Os dados foram publicados ontem pela Organização das Nações Unidas para a Agricultura e a Alimentação (FAO). A entidade, com sede em Roma, estima que 2009 fechará com queda de 6% no comércio mundial de carnes. A produção também ficará abaixo de 2008, com 282 milhões de toneladas. Outra queda é a do consumo per capita, que cairá de 42 quilos para 41,7 quilos por ano.

Grande parte da queda no comércio mundial, segundo a FAO, é provocada pelo Brasil. A produção no País deve ser 3% inferior à de 2008. No setor de carne bovina, a previsão é de contração de 4,5%, totalizando 6,7 milhões de toneladas de vendas. "Grande parte do declínio ocorre por causa do Brasil, o maior fornecedor do mundo, onde as entregas vão cair em 14%", afirma a FAO. Entre os fatores negativos, estão a queda nos preços internacionais, a valorização do real e a demanda fraca em mercados consumidores.

Para 2010, a projeção é um pouco melhor, com alta de 2% nas exportações.

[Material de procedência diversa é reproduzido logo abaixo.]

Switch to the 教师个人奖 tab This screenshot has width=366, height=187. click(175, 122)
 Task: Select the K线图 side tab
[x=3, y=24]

Mas ainda inferior a 2007 e 2008. O crescimento em 2010 virá essencialmente do Brasil. No setor do frango, a previsão é de queda na produção mundial em 2009, para 91,9 milhões de toneladas. Mais uma vez, a culpa é do Brasil, o maior exportador. A estimativa é de que a queda no País será a primeira em 15 anos no setor.

"No Brasil, o fornecimento de frango foi deprimido por causa de restrições à exportações, valorização da moeda local, falta de créditos e queda nos mercados consumidores", afirma a FAO. As exportações só cresceram para o Oriente Médio, com a redução de tarifas de importação na Arábia Saudita. Para 2010, a previsão é de retomada das exportações em 4%. As informações são do jornal O Estado de S. Paulo.